Source data

^^^^

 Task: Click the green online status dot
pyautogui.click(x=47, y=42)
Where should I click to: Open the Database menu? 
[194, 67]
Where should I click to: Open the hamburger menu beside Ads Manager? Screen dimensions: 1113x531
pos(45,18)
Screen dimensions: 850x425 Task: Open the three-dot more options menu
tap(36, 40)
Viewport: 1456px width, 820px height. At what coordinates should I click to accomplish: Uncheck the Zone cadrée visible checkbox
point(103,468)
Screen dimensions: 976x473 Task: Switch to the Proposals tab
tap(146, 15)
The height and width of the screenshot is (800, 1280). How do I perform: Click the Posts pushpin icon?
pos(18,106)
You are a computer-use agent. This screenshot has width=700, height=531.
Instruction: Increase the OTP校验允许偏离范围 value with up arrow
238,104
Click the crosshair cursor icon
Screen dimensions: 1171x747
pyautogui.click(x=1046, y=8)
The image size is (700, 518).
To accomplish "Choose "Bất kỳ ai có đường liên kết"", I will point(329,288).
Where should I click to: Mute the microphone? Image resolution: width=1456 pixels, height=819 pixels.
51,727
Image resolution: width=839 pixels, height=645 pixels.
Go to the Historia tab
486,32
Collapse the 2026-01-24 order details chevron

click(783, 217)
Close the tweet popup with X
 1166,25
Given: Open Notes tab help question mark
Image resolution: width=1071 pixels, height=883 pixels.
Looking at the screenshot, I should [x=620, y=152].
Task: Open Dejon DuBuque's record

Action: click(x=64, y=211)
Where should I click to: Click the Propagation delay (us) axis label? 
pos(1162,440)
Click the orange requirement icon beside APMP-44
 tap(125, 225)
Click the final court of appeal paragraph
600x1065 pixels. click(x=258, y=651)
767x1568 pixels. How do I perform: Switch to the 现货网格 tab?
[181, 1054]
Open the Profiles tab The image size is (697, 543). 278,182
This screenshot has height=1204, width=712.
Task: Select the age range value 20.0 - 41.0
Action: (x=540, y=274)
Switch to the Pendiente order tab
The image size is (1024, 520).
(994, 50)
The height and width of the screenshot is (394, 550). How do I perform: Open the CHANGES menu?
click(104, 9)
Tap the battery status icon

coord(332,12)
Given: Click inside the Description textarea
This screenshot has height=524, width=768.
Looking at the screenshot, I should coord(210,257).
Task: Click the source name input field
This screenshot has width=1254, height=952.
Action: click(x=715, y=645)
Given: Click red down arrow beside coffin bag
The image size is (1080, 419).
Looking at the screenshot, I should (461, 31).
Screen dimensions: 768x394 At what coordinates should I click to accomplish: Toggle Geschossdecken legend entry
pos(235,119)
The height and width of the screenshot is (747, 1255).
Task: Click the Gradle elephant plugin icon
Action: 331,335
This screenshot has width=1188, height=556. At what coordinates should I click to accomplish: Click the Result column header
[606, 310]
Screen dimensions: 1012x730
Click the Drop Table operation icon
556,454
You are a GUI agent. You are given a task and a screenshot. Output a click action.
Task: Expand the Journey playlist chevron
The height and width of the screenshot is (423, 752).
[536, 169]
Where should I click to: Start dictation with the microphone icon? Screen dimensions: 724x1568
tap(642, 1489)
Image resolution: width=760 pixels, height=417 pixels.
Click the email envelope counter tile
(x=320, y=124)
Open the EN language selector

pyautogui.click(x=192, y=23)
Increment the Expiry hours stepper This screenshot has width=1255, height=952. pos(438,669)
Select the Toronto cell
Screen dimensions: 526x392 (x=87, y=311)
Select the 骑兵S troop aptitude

^^^^

Check each line of the entries for the string "agent". Copy the lines that have it.

You are a computer-use agent. This screenshot has width=700, height=531.
You are a GUI agent. You are given a task and a screenshot. Output a click action.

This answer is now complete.